In this aria, Perrson really distorted Mozart’s very careful vocal markings, applying excruciating rallentandos, and indulging in all manner of vocal mannerisms, her rolled r’s at every ‘Che vergogna’ approaching the ludicrously grotesque. I am no fan of Elizabeth Schwarzkopf, but here, in the Bohm recording, her pronunciation is exemplary. To make matters worse Fischer dragged the tempo with Persson! Fischer is obviously an exceptionally accomplished conductor, but here he should have asserted (a la Don Alfonso) some discipline on the lady. This one big let down for Act two was a pity. More than any other set piece in the act ‘Per pieta’ is crucial to the overall balance of the act in a way that Dorabella’s ‘E amor un ladroncello,’ for instance, is not.

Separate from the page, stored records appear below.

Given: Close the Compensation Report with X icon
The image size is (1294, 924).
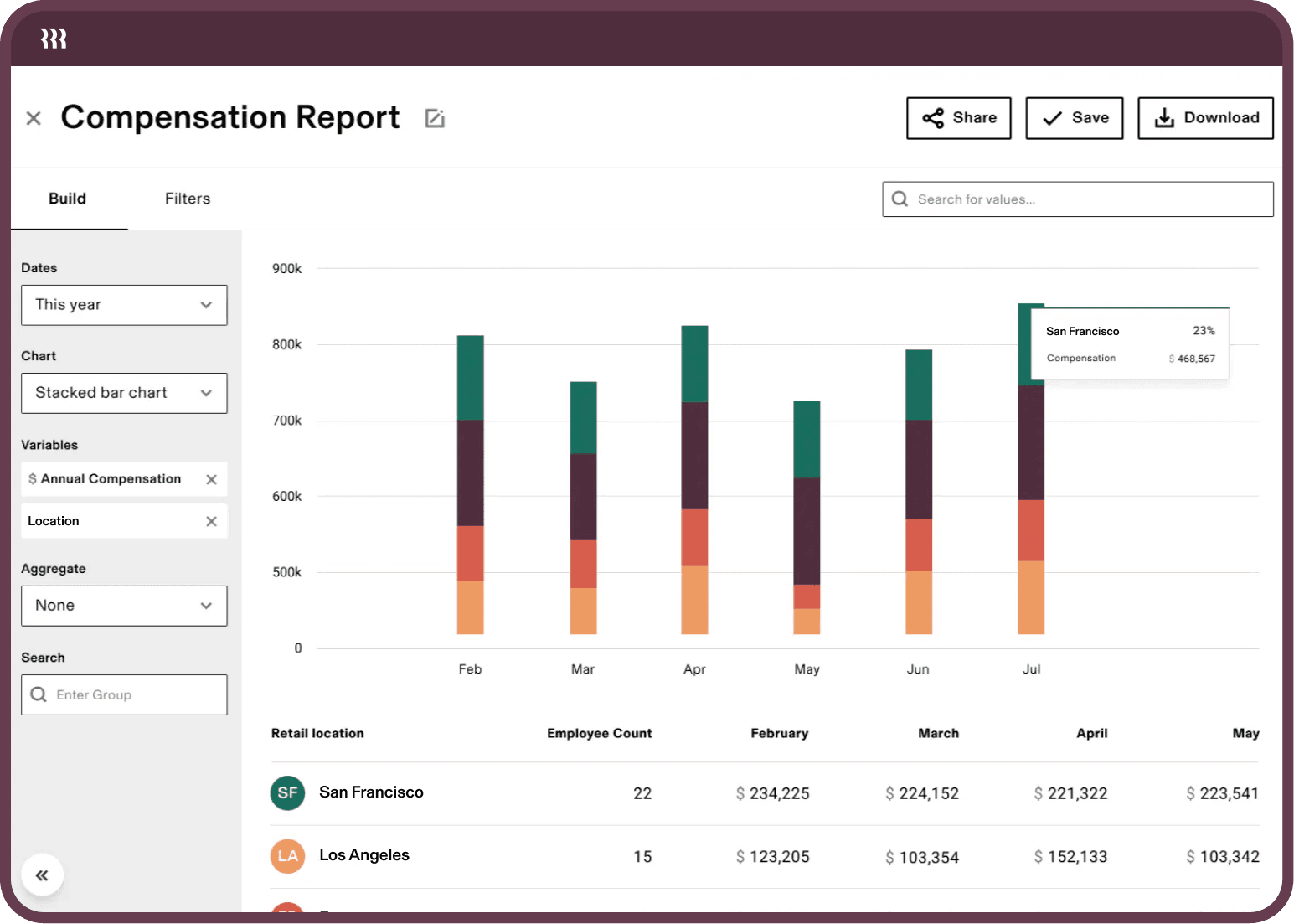Looking at the screenshot, I should tap(34, 118).
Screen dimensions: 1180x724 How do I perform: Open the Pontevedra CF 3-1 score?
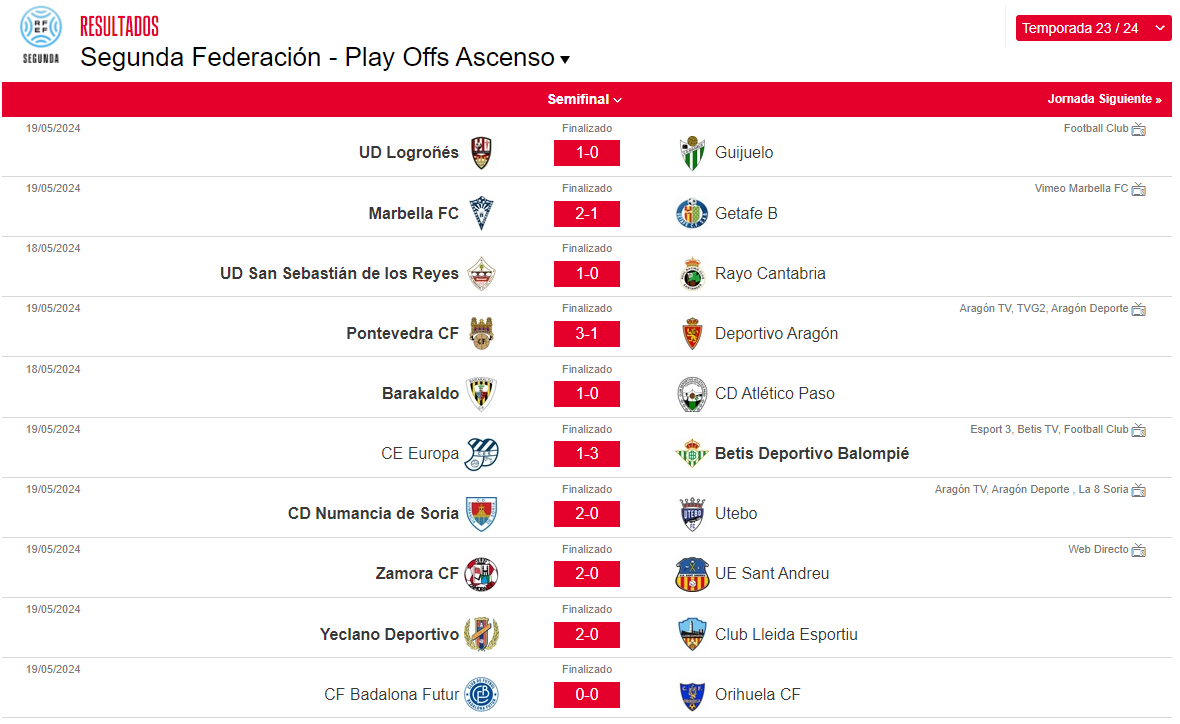tap(587, 334)
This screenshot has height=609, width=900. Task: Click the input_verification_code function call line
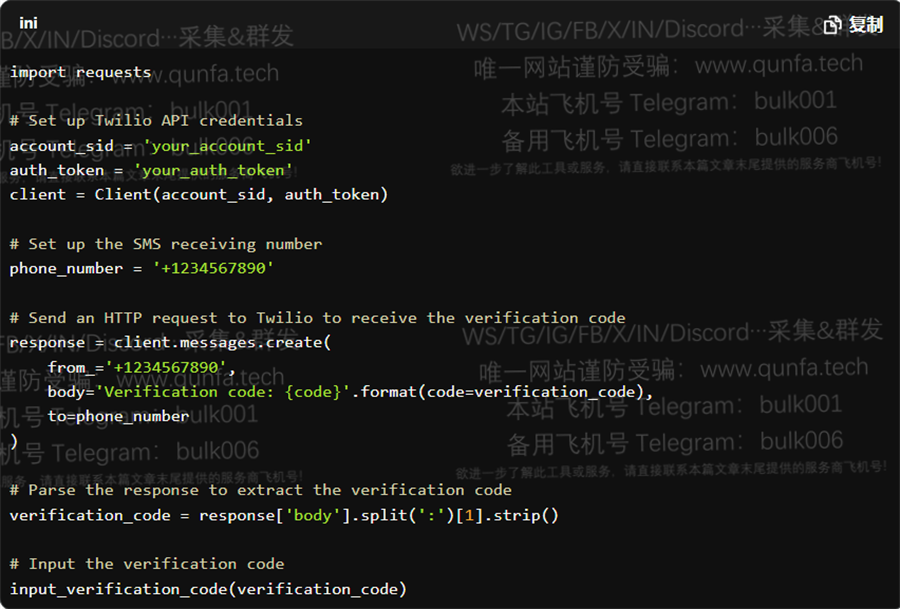pyautogui.click(x=208, y=589)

Some commentators have found Mozart’s finale ambiguous, even disappointing. And it is true, it does not have the almost symphonic stuctural inevitability of the great Act one finale. But I think these misunderstandings come from a basic inability to read the complex irony of Mozart/Da Ponte’s ‘school of love’. On the surface the two men come back and reveal their deceptions and make-up with the girls to achieve a kind of reconciliation, but what kind of reconciliation? One shot through with guilt , suspicion, revenge…?  The finale is deliberately discontinuous; mock pastoral choruses, abrubt changes in tempo between begun(not finished) arias, ‘Stelle,che veggo’, ‘ Io non se veglio o sogno’, echoes of the triumphant march tune, and  a final which proclaims that in love everything will turn out O K. Of course this is the ultimate twist of irony.  The real message (still difficult to swallow for some) is that love, far from finally overcoming all, is itself easily defeated, easily given to fragmentation and delusion. And it is this sense of delusion, ambiguity that Mozart/ Da Ponte so understand which makes ‘Cosi’ far more than a comic opera.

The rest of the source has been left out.